Esta enfermedad consiste en un deterioro en la parte del cerebro encargada de transformar en imágenes los impulsos eléctricos que llegan por el nervio óptico. Los ojos son simples cámaras fotográficas que envían una información óptica, pero es el cerebro el que realmente ve. Generalmente la ceguera cortical no es total, sino que permite distinguir entre luz y oscuridad y entre quietud y movimiento. Por lo tanto, si los ciegos de la novela de Saramago y de la película sufren ceguera cortical, como parece indicar el hecho de que no tengan daños en los ojos, su enfermedad no sería tan aparente, puesto que serían capaces de andar sin chocar con los objetos y de fijar la mirada en la dirección de estos o de una persona que se mueve. Esto ayudaría a que la esposa del médico, la única vidente en un mundo de ciegos, interpretada por Julianne Moore en la película, pueda disimular más fácilmente y no ser descubierta en su impostura.

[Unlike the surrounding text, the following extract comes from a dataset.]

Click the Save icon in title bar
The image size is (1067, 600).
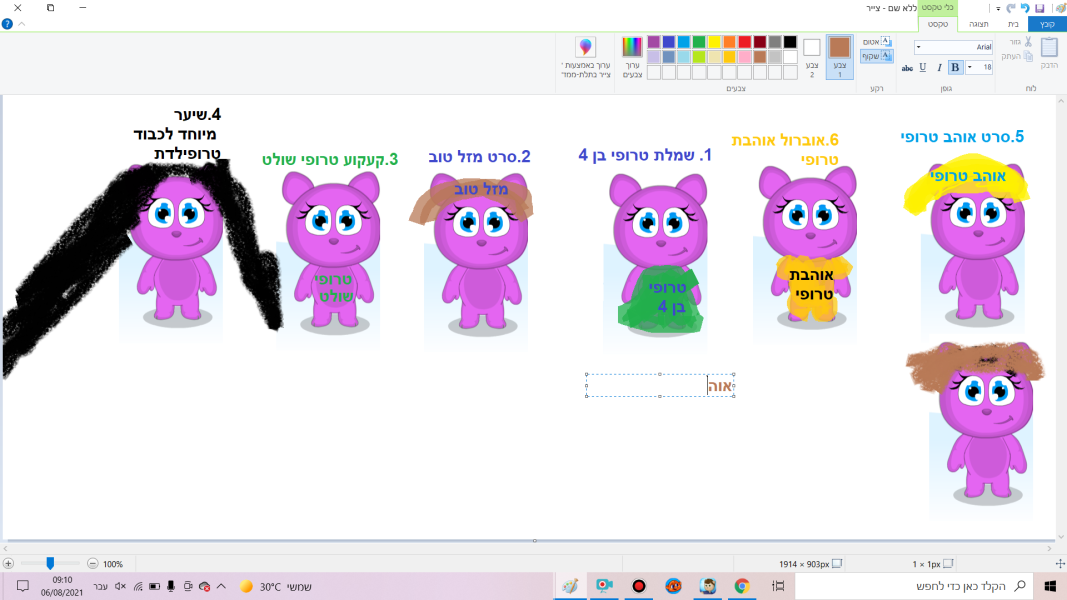(x=1040, y=8)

Esta ceguera cortical o cerebral va muchas veces acompañada de alucinaciones ópticas, falsas imágenes que el paciente cree ver. Esto le hace ser con frecuencia inconsciente de su ceguera, como le ocurre a la protagonista de Molly Sweeney, una obra del dramaturgo irlandés Brian Friel sobre una joven ciega de nacimiento que recupera la vista. Frente a los melodramas en los que todo es maravilloso una vez que la chica se ha operado, este relato ahondaba en las dificultades de la reeducación de quien tiene que volver a aprender a desenvolverse en un mundo totalmente distinto a aquel en el que se ha criado. Aunque la recuperación de los ojos de la protagonista sea total, el cerebro tiene muchos problemas a la hora de interpretar lo que ve y, cuando Molly vuelve a ser ciega, no sabe que lo es.

Creo que era en Jennifer 8, uno de los múltiples thrillers con chica invidente, en esta ocasión Uma Thurman, donde se decía que es mentira que los ciegos tengan un sexto sentido. Naturalmente al faltar la vista hace falta poner más atención a los sonidos y al tacto, igual que quien tiene que andar con muletas acaba teniendo los brazos más fuertes que la media, pero se trata de una cuestión de reeducación, no del desarrollo de un sexto sentido.